#### [WHAT YOU SHOULD DO]
Nothing in the records may be left out or altered; reproduce them all exactly.

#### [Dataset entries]
* * * * *

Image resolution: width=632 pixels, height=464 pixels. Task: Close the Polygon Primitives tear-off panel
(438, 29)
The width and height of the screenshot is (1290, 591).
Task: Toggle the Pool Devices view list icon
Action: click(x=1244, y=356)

* * * * *

#### [EXERCISE RESULT]
Image resolution: width=632 pixels, height=464 pixels. Task: Close the Polygon Primitives tear-off panel
(438, 29)
The width and height of the screenshot is (1290, 591).
Task: Toggle the Pool Devices view list icon
Action: click(x=1244, y=356)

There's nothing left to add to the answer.